Beastars

Qué dientes tan grandes tienes

bearstar

La verdad es que existen pocas series seinen manga debutantes que hayan impactado tanto a la crítica europea, norteamericana y española como esta Beastars de la mangaka Paru Itagaki. Pero no es para menos. En Japón ha cosechado varios premios en 2018, como el de Nuevo Creador del Premio Cultural Osamu Tezuka, el Premio Kodansha 2018 al mejor manga japonés en curso y el New Face Award en el Japan Media Arts Festival Awards. La serie también se ha convertido en el gran éxito de la Weekly Shônen Champion, la revista que publica la editorial Akita Shônen donde han militado clásicos del cómic japonés como Tezuka o Go Nagai, con más de un millón de copias impresas en abril de 2018, siete números publicados en Japón, y el anuncio reciente de Viz Media, que ha licenciado el manga para su versión en anime. Existen muchos factores para su éxito popular entre jóvenes y adultos.
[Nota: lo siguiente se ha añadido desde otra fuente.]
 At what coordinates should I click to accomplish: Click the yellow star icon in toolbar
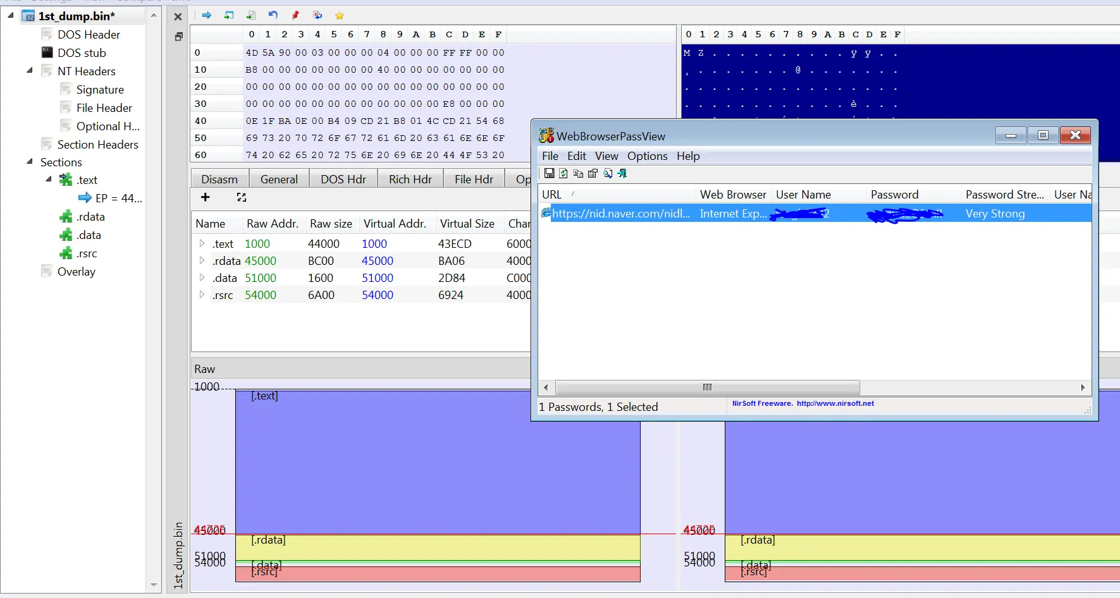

Beastars es una fábula antropomórfica, donde todos sus protagonistas son animales de diversas especies que conviven en un mundo muy parecido al nuestro. Como en la bande dessinée de ADN español Blacksad (2000-2013), de Juan Díaz Canales y Juanjo Guarnido, o la película de Disney Zootrópolis (Byron Howard y Rich Moore, 2016), uno de los hilos argumentales importantes de Beastars es el misterio: en este caso la obra comienza con el asesinato de una alpaca en un colegio mayor de élite donde estudian carnívoros y herbívoros. Pero también es importante el componente romántico juvenil que, al tratarse de animales, contiene un alto componente furry fandom, famoso en la subcultura artística comiquera con páginas y páginas dedicadas a animales antropomórficos en páginas webs como DeviantArt, Pinterest o Tumblr. La verdad es que Beastars se olvida pronto de su premisa misteriosa para indagar en la relación romántica, imposible para nosotros pero no para el mundo tan genuinamente real que ha diseñado Itagaki, entre Legoshi, el lobo gris protagonista, y Haru, una conejita enana blanca.
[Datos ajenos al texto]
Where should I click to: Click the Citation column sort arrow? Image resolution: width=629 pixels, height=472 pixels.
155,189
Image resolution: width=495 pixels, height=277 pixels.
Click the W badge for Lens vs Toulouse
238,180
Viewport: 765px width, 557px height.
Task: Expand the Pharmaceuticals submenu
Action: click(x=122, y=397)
La principal diferencia literaria entre Blacksad y Beastars es que esta última obra está más interesada en rediseñar e indagar en un mundo habitado por animales carnívoros y herbívoros y las relaciones entre ellos. En ese punto está más cercana a la película Zootopia, o Zootrópolis, como se tituló en España, pero bastante alejado de su dulzura blanca de Disney para todos los públicos. Itagaki no tiene miedo a enfangarse hasta donde haga falta para diseñar un mundo imposible, donde los carnívoros parecen convivir en paz con los herbívoros, negando gran parte de sus instintos depredadores. Pero esa relativa buena educación urbana y entendimiento animal esconde una gran farsa que la autora nos va descubriendo tomo a tomo, cuatro publicados en 2018 por Milky Way Ediciones. Los carnívoros suelen caer muchas veces en sus bajos instintos, alejándose de la consumición de proteína artificial que consumen habitualmente. Utilizan sangre de herbívoros para excitarse como si fuera droga o tienen un mercado negro donde se vende carne de animal muerto. Una de las escenas más horribles que he leído el año pasado está presente en este manga. Herbívoros sintecho y marginados, acampados a las puertas del mercado negro, que venden un bocado a uno de sus dedos a los carnívoros que visitan ese macabro lugar. Y jóvenes caninos y felinos juntando dinero en un cajero para hacerse con ese preciado manjar. Itagaki no esconde el horror de convivir con cientos y miles de Hannibal Lecters que comparten escuela y trabajo contigo.

En este mundo fantástico que dibuja Itagaki es muy inteligente el uso de los estereotipos que utiliza la autora. Legoshi, el gran lobo gris, no es un carnívoro alfa, sino un canino de buen corazón sensible que intenta entender el mundo que le rodea y niega parte de sus instintos. Su antagonista, Louis, es un ciervo que dirige el club de teatro. Orgulloso y dominante, es el animal más exitoso y rico de la escuela Cherryton, temido incluso por los carnívoros más salvajes. En medio se encuentra la conejita Haru: pequeña, adorable y solitaria que tiene una vida sexual activa acostándose con grandes carnívoros o pequeños herbívoros. Entre el shônen romántico de instituto y la fábula más cruel, Itagaki ha creado una obra extraña y absorbente que fascina a lectores y crítica gracias a su lúcido argumento y a un dibujo ágil tan cercano al arte europeo, el manga clásico y la cinematografía, la rama artística que la autora estudió en la facultad antes de hacerse mangaka. Entre las influencias para Beastars se encuentran la obra fílmica de Wes Anderson, Denis Villeneuve o David Lynch, algo bastante atípico para una autora de cómics japoneses.